• **Dataset rows**
┄┄┄┄┄┄┄┄┄┄
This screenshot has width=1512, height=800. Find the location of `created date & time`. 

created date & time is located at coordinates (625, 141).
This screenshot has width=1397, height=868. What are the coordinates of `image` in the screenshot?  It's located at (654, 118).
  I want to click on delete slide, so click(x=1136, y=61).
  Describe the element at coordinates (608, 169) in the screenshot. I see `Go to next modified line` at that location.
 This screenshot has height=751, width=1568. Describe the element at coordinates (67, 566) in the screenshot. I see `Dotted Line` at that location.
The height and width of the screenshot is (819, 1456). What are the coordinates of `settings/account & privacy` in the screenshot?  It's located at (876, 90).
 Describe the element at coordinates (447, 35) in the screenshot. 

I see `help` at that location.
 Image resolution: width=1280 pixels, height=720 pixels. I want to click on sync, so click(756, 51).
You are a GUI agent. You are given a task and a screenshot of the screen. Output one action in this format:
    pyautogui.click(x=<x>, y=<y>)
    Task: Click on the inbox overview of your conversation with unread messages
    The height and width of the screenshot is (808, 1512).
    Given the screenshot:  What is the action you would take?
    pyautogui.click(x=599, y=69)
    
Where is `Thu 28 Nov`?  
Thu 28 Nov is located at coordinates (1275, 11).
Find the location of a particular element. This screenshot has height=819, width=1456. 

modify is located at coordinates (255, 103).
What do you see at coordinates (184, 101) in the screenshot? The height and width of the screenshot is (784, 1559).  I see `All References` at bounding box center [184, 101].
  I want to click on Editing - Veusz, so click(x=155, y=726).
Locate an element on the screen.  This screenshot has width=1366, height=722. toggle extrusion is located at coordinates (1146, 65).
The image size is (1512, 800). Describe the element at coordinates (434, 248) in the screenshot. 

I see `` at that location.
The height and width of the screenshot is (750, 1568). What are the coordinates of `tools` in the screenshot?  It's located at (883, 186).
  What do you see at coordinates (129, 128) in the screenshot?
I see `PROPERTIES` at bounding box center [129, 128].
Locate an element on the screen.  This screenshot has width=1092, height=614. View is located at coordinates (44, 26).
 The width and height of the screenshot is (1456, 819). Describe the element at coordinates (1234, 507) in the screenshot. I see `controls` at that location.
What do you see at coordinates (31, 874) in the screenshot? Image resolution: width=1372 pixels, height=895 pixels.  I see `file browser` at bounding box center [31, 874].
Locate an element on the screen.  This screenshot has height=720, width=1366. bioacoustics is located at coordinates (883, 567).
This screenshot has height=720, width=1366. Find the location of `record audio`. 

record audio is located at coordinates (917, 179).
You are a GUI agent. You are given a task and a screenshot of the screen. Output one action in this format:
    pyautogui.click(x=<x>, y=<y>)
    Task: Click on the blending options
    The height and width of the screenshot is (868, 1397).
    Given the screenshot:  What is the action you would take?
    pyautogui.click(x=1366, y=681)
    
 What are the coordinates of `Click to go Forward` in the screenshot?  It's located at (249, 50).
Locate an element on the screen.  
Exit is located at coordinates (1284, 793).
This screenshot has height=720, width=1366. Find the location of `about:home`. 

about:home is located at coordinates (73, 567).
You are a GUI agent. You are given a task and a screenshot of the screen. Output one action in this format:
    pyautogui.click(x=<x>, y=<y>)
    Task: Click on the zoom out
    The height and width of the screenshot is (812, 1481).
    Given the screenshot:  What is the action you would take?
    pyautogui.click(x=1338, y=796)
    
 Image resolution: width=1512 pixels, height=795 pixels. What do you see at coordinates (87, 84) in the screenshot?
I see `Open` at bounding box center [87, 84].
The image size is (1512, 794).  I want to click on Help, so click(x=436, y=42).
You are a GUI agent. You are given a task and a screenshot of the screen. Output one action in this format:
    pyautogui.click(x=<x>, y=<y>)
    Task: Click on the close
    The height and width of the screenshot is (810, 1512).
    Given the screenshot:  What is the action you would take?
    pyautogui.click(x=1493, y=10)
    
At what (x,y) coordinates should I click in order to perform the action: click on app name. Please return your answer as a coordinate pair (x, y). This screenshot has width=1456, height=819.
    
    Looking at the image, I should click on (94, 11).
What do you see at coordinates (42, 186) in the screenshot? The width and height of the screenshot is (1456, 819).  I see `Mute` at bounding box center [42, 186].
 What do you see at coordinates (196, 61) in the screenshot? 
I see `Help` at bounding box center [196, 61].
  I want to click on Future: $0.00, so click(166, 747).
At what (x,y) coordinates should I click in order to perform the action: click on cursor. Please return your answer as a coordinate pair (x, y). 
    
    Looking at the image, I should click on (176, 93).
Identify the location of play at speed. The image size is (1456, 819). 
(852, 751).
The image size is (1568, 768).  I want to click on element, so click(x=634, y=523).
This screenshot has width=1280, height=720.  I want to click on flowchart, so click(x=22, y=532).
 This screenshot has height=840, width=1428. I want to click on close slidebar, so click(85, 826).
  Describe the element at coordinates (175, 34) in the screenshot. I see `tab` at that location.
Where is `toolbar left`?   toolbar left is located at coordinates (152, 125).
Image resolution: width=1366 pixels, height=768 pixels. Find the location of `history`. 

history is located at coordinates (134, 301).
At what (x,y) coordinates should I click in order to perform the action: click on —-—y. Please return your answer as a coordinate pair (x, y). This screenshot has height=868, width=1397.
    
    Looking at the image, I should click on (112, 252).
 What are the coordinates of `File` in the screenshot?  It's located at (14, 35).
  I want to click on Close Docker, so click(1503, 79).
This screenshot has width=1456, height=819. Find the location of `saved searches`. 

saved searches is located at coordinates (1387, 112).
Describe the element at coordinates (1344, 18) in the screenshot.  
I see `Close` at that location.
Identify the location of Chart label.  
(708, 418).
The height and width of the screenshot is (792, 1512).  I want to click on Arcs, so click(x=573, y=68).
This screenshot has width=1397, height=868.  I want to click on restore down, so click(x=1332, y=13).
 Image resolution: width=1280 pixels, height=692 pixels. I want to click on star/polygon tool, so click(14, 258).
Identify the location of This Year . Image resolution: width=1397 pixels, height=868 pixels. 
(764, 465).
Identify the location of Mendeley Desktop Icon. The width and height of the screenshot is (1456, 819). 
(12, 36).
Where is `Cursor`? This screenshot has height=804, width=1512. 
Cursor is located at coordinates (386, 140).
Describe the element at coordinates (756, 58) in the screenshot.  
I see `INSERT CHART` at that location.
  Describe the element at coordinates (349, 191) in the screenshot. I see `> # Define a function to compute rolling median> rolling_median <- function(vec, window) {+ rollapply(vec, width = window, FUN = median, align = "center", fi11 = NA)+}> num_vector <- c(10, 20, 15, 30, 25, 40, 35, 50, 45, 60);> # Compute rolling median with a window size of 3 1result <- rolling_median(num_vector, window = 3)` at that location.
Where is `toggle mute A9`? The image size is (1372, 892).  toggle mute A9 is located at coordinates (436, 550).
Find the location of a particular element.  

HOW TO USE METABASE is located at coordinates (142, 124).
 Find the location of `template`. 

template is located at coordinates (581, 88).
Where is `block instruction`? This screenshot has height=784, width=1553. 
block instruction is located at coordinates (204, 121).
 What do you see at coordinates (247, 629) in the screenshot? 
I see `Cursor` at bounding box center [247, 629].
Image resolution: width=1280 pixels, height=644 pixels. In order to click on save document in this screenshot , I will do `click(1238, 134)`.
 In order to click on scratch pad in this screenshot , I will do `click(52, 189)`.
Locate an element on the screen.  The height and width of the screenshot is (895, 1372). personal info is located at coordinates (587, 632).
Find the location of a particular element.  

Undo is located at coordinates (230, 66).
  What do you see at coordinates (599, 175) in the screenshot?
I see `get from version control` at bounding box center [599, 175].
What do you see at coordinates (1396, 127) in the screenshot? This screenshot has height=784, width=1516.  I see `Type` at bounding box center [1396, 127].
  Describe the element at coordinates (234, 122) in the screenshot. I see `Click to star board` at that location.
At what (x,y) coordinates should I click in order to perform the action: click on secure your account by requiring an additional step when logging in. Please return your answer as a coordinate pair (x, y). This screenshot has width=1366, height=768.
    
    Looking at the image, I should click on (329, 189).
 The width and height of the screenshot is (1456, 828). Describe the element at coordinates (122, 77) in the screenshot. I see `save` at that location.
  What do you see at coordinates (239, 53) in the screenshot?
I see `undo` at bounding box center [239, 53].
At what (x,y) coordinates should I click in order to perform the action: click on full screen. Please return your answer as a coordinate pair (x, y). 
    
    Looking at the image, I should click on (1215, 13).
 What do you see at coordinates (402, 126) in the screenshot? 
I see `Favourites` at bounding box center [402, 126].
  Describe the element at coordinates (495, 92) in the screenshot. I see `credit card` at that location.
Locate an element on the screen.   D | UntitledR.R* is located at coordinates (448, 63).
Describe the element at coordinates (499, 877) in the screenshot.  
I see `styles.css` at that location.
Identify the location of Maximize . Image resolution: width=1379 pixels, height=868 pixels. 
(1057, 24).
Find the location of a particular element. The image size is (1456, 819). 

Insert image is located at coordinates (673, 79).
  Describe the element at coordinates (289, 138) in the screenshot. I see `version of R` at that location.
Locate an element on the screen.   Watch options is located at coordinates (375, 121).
┄┄┄┄┄┄┄┄┄┄
• **Problem**
Render the lines from the one containing "has height=804, width=1512." up to and including the one containing "coordinates (587, 632)." as a JSON list of strings, with one string per line and blank lines omitted.

• **Task output**
[
  "Where is `Cursor`? This screenshot has height=804, width=1512. ",
  "Cursor is located at coordinates (386, 140).",
  "Describe the element at coordinates (756, 58) in the screenshot.  ",
  "I see `INSERT CHART` at that location.",
  "  Describe the element at coordinates (349, 191) in the screenshot. I see `> # Define a function to compute rolling median> rolling_median <- function(vec, window) {+ rollapply(vec, width = window, FUN = median, align = \"center\", fi11 = NA)+}> num_vector <- c(10, 20, 15, 30, 25, 40, 35, 50, 45, 60);> # Compute rolling median with a window size of 3 1result <- rolling_median(num_vector, window = 3)` at that location.",
  "Where is `toggle mute A9`? The image size is (1372, 892).  toggle mute A9 is located at coordinates (436, 550).",
  "Find the location of a particular element.  ",
  "HOW TO USE METABASE is located at coordinates (142, 124).",
  " Find the location of `template`. ",
  "template is located at coordinates (581, 88).",
  "Where is `block instruction`? This screenshot has height=784, width=1553. ",
  "block instruction is located at coordinates (204, 121).",
  " What do you see at coordinates (247, 629) in the screenshot? ",
  "I see `Cursor` at bounding box center [247, 629].",
  "Image resolution: width=1280 pixels, height=644 pixels. In order to click on save document in this screenshot , I will do `click(1238, 134)`.",
  " In order to click on scratch pad in this screenshot , I will do `click(52, 189)`.",
  "Locate an element on the screen.  The height and width of the screenshot is (895, 1372). personal info is located at coordinates (587, 632)."
]